Despite the success of this approach, there are many challenges inherent in implementing real-world interventions in low-resource settings. Unfortunately, changes in policy and programs during the study period were critical events that may have affected the success of the interventions described in this study. For example, during the implementation period, the guidelines for first-line ARVs were changed. Many facilities were consequentially unable to consistently stock ARVs to support the new regimens resulting in an increased rate of stock-outs, and due to the retrospective nature of the study we were not able to collect data on daily stock availability. In addition, and most devastating, some ART support programs curtailed their activities when funding from PEPFAR was withdrawn (Citation30), resulting in disruption of supply, thus directly influencing access to medicines and attendance. During the study, some facilities also introduced a nutrition program, which competed for resources and staff attention. However by reducing patient load using the recommended interventions, this may have made more time available for these other important tasks without the need for more resources. Given all of these external changes, it is remarkable that the simple measures resulted in meaningful and statistically significant improvements in attendance and adherence.

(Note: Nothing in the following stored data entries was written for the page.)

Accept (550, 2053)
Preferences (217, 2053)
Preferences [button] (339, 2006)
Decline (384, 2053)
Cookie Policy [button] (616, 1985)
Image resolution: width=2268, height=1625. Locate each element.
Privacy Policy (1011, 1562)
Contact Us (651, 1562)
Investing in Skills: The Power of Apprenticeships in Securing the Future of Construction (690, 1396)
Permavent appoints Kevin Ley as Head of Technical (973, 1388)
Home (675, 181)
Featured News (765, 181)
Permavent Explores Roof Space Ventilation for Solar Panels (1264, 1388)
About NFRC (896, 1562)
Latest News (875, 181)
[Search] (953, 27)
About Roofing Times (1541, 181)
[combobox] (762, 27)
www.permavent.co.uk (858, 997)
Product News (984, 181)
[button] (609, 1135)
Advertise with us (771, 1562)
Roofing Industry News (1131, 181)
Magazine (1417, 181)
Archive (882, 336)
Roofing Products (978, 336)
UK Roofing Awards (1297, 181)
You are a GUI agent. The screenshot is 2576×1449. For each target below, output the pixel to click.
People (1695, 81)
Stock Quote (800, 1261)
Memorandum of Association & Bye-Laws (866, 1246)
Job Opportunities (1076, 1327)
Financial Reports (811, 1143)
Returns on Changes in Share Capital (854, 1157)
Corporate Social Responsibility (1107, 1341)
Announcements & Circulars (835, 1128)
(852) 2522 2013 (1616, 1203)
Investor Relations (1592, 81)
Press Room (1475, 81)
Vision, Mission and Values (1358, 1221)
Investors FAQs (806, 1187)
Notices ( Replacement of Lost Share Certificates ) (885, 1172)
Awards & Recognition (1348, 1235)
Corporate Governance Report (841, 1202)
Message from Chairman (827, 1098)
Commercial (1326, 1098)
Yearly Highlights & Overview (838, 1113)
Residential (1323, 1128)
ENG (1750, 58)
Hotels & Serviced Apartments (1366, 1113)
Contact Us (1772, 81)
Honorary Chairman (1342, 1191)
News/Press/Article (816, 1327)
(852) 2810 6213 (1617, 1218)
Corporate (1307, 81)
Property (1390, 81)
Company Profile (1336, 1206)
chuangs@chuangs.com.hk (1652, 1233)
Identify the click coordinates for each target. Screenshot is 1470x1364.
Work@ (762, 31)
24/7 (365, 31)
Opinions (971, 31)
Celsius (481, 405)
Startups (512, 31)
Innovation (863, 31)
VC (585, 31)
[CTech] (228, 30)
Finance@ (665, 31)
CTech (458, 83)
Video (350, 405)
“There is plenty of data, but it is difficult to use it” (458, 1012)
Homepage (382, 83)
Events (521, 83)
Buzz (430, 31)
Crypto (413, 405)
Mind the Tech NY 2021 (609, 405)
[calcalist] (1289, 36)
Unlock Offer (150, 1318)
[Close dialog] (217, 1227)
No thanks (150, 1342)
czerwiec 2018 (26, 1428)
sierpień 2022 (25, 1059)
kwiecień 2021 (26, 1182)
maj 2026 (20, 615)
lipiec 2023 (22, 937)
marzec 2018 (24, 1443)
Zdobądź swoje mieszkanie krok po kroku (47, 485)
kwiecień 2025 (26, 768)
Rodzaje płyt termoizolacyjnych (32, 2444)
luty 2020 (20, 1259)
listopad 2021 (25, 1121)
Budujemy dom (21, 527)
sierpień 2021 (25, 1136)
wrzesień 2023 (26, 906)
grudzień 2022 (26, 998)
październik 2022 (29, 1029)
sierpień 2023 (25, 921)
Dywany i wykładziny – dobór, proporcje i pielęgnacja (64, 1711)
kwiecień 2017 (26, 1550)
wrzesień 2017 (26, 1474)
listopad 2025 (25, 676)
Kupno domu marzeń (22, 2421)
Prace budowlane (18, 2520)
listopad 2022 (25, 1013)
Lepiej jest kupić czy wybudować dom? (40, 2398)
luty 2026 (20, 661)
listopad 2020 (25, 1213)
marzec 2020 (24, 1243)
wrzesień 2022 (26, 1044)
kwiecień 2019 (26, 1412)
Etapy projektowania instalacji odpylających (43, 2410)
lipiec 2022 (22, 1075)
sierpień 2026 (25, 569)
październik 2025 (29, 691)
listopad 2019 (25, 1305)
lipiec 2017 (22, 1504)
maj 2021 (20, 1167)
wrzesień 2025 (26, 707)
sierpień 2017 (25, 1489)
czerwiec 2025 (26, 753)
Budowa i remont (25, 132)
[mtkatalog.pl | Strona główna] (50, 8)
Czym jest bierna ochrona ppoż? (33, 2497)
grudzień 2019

Conclusions and recommendations

This study has demonstrated that easily implemented interventions designed to reduce clinic crowding, such as appointment systems, patient fast-tracking, and increasing medication days, and where existing resources are mobilized, are effective ways of improving adherence to ART among patients in Uganda. Key to the positive outcomes was the willingness of health workers to participate in the interventions to improve service quality. This way of implementing feasible interventions could be recommended for roll-out to all ART programs in Uganda and beyond. Success will largely depend on well-motivated staff members in the clinics, who are willing to make operational and workflow changes.

Authors’ contributions

CO, PW, GT, RW, and JC conceptualized, designed, and planned the research. CO, PW, and HB conducted the study. CO, JK, and DRD analyzed the data. CO and JK drafted the manuscript. All authors commented on the article drafts and approved the final version.

Conflict of interest

The authors declare no conflict of interest.

Acknowledgements

This work was made possible through support by the Swedish International Development Cooperation Agency, under the terms of contribution 72300310, with some additional funds from the World Health Organization under an Agreement for Performance of Work: OD-AP-07-00516. The opinions expressed herein are those of the author(s) and do not necessarily reflect the views of the Swedish International Development Cooperation Agency, or the World Health Organization. The authors acknowledge the staff of the study facilities, the national AIDS control programs in Uganda, and Makerere University, INRUD-Uganda, as well as partners in the International Network for the Rational Use of Drugs Initiative on Adherence to Antiretrovirals partner organizations: Harvard Medical School and Harvard Pilgrim Health Care Institute, Boston, USA; Division of Global Health IHCAR, the Karolinska Institutet, Stockholm, Sweden; Center for Pharmaceutical Management, Management Sciences for Health, Arlington, USA; and the Department of Essential Medicines and Pharmaceutical Policies, World Health Organization, Geneva, Switzerland.